**Action item**
Only the lines from the one containing "[instagram] (619, 72)" through the end of the material are to be echoed, each exactly as it appears.

Content starts

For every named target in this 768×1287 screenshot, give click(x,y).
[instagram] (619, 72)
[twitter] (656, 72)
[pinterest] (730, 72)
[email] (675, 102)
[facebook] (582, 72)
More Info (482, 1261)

Content ends

**Output**
[instagram] (619, 72)
[twitter] (656, 72)
[pinterest] (730, 72)
[email] (675, 102)
[facebook] (582, 72)
More Info (482, 1261)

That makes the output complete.